# Broken PVC



## Mr Rewire (Jan 15, 2011)

pudge565 said:


> Is there an easy way to repair broken PVC conduit that is already in use? It would be very detrimental to have to disconnect the wires and pull them back to make the repair. The conduit is either 3/4 or 1.


 yes they make an approved sleve that comes apart.


----------



## pudge565 (Dec 8, 2007)

Mr Rewire said:


> yes they make an approved sleve that comes apart.


Thank you. You wouldn't happen to know the name of the product or the manufacturer by any chance would you?


----------



## BBQ (Nov 16, 2010)

There are many I am sure, here is one.


http://www.conduitrepair.com/


----------



## tates1882 (Sep 3, 2010)

pudge565 said:


> Is there an easy way to repair broken PVC conduit that is already in use? It would be very detrimental to have to disconnect the wires and pull them back to make the repair. The conduit is either 3/4 or 1.

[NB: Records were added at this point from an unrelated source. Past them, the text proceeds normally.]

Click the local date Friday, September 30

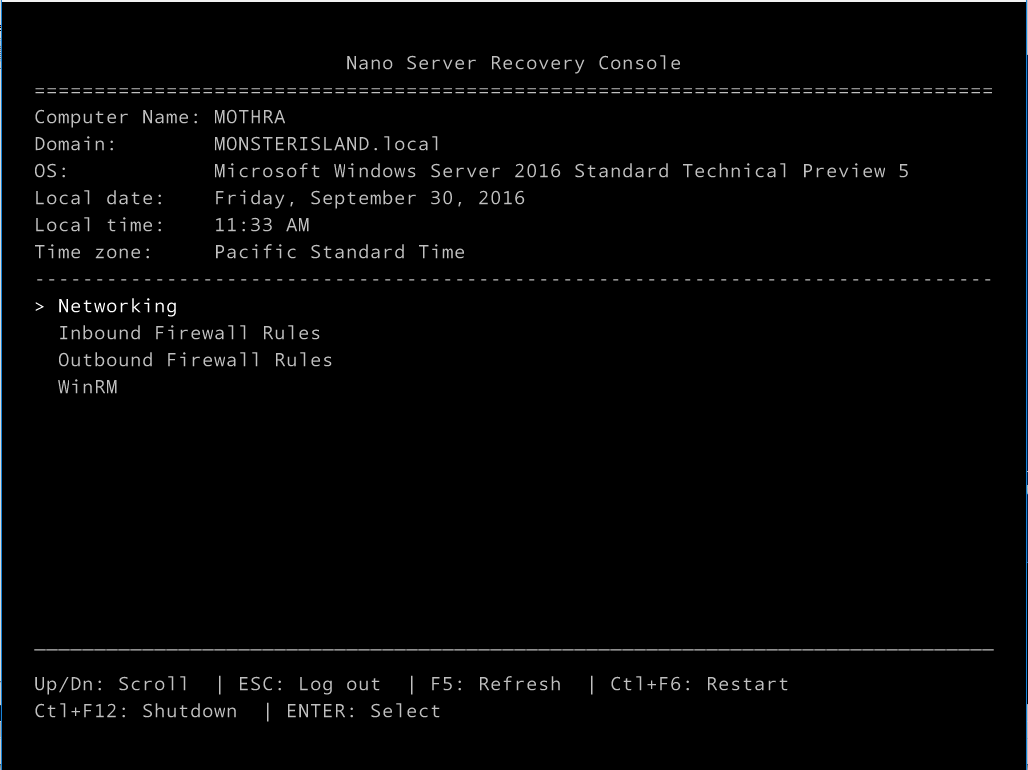point(367,197)
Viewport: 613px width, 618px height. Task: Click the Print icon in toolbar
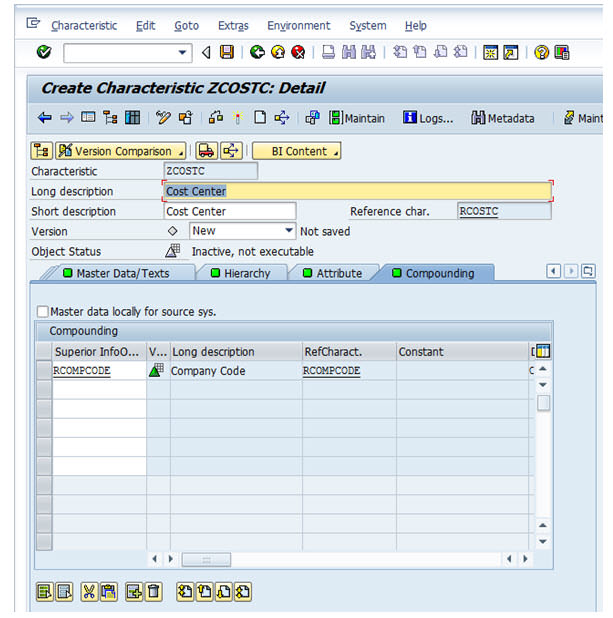click(328, 52)

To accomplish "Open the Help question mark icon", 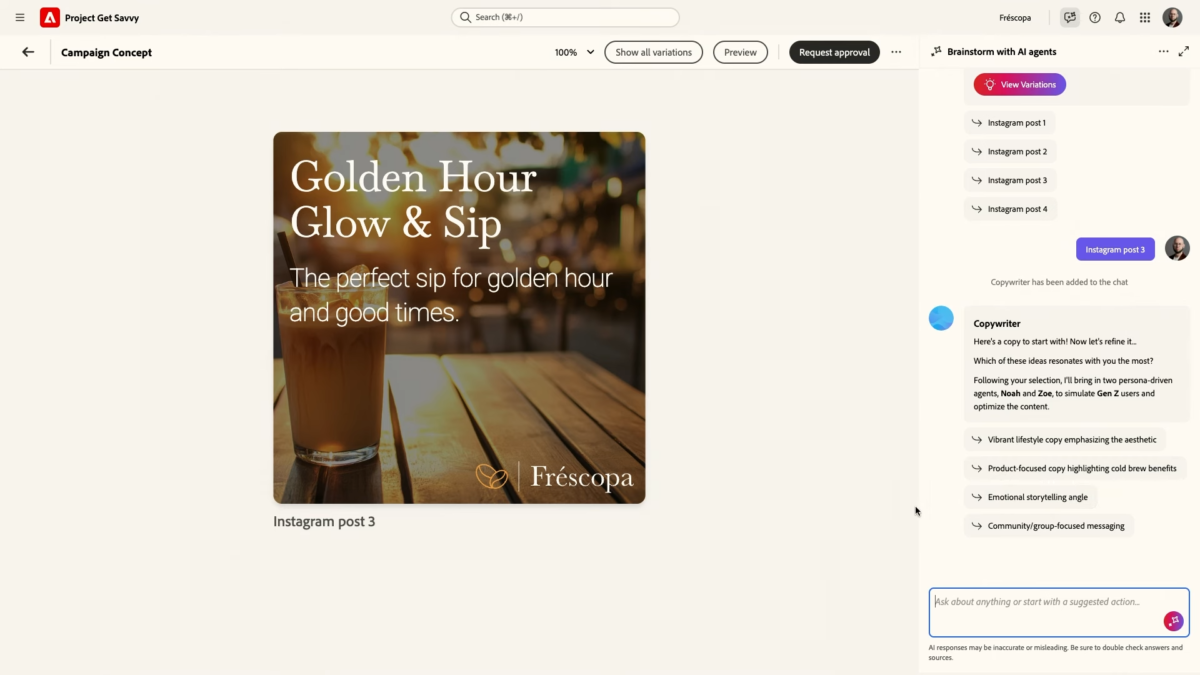I will 1095,17.
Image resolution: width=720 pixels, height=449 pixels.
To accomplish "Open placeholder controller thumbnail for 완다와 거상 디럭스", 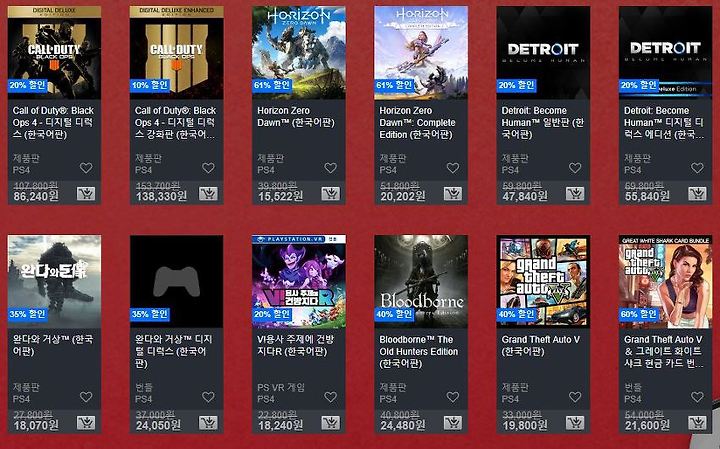I will [177, 281].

The link is for a 4' but they have other sizes too. http://www.platt.com/product.aspx?zpid=321684

heres a thread also.. http://www.electriciantalk.com/f2/4-fix-20305/


----------



## McClary’s Electrical (Feb 21, 2009)

Another thread comes to mind:

http://www.electriciantalk.com/f2/idiot-backhoe-operators-14246/


----------



## Southeast Power (Jan 18, 2009)

Mr Rewire said:


> yes they make an approved sleve that comes apart.


Supply house swore they were only for 2" and larger. They lied...........


----------



## Bkessler (Feb 14, 2007)

Here's a pic of all I have left, I order'd a 4' piece of 1-1/4" and 4' piece of 1" repair conduit a few years ago and I am down to a just a small piece. I was never happy with how big the gap was between the OD of the broken piece and the ID of the repair piece.


----------



## Magnettica (Jan 23, 2007)

And this stuff is rated for underground use? 

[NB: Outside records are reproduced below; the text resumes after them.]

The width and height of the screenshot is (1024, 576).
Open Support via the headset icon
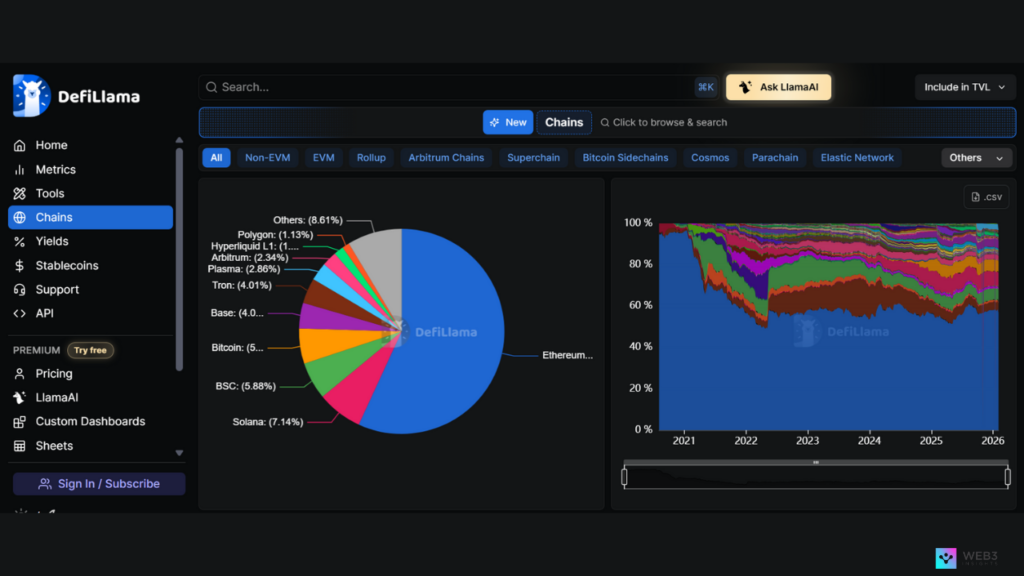click(x=19, y=290)
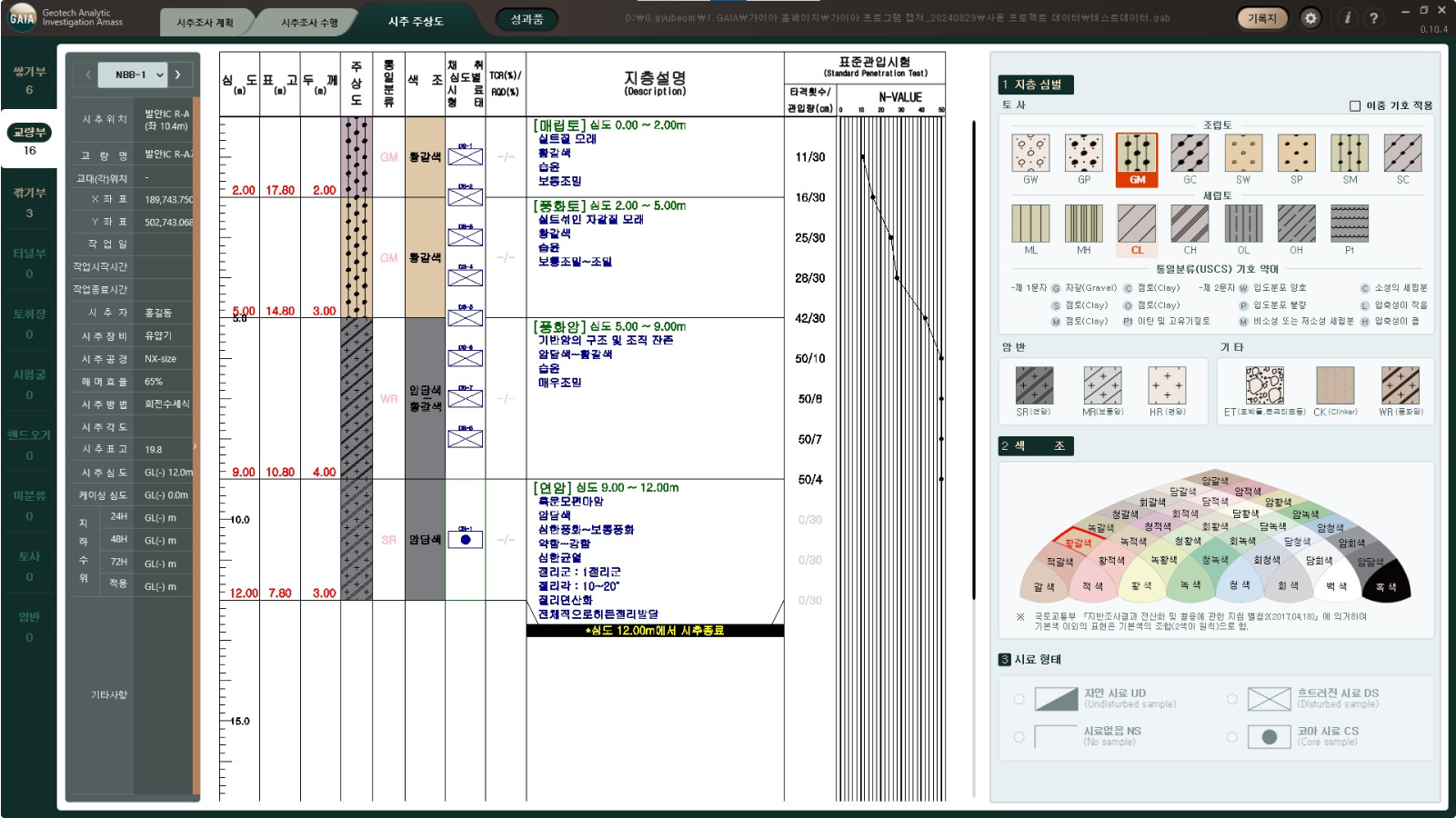Go to next borehole with right arrow
The width and height of the screenshot is (1456, 818).
tap(178, 75)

I have a swimming pool wiring catastrophe coming up and soon as the snow melts and this material would be perfect if it's rated for underground use.


----------



## Bkessler (Feb 14, 2007)

Yup.....


----------



## RePhase277 (Feb 5, 2008)

That repair stuff looks less effective than splitting the next sized conduit down the middle and gluing it on and tightening on some hose clamps... I know it isn't listed...

jus' sayin'.


----------



## Chris Kennedy (Nov 19, 2007)




----------



## Magnettica (Jan 23, 2007)

That looks tasty!


----------



## Mr. Sparkle (Jan 27, 2009)

InPhase277 said:


> That repair stuff looks less effective than splitting the next sized conduit down the middle and gluing it on and tightening on some hose clamps... I know it isn't listed...
> 
> jus' sayin'.


I've done it plenty of times, I've use solar seal or a similar product to adhere the split piece to the broken one prior to clamping it down as well, it works great.


----------



## Bkessler (Feb 14, 2007)

InPhase277 said:


> That repair stuff looks less effective than splitting the next sized conduit down the middle and gluing it on and tightening on some hose clamps... I know it isn't listed...
> 
> jus' sayin'.


All I can say is that I was not impressed by the stuff but....it did pass an inspection when some turd wrestlers broke a couple conduits in a restaurant remodel I did a few years ago. They broke the pipes adding in waste lines for a new bathroom.


----------



## SparkYZ (Jan 20, 2010)

Bkessler said:


> All I can say is that I was not impressed by the stuff but....it did pass an inspection when some turd wrestlers broke a couple conduits in a restaurant remodel I did a few years ago. They broke the pipes adding in waste lines for a new bathroom.


I call 'em turd herders.

And I have the same black Rubbermaid cart you have in your truck.


----------



## Southeast Power (Jan 18, 2009)

Bkessler said:


> Here's a pic of all I have left, I order'd a 4' piece of 1-1/4" and 4' piece of 1" repair conduit a few years ago and I am down to a just a small piece. I was never happy with how big the gap was between the OD of the broken piece and the ID of the repair piece.


You have to buy the split transition coupling too


----------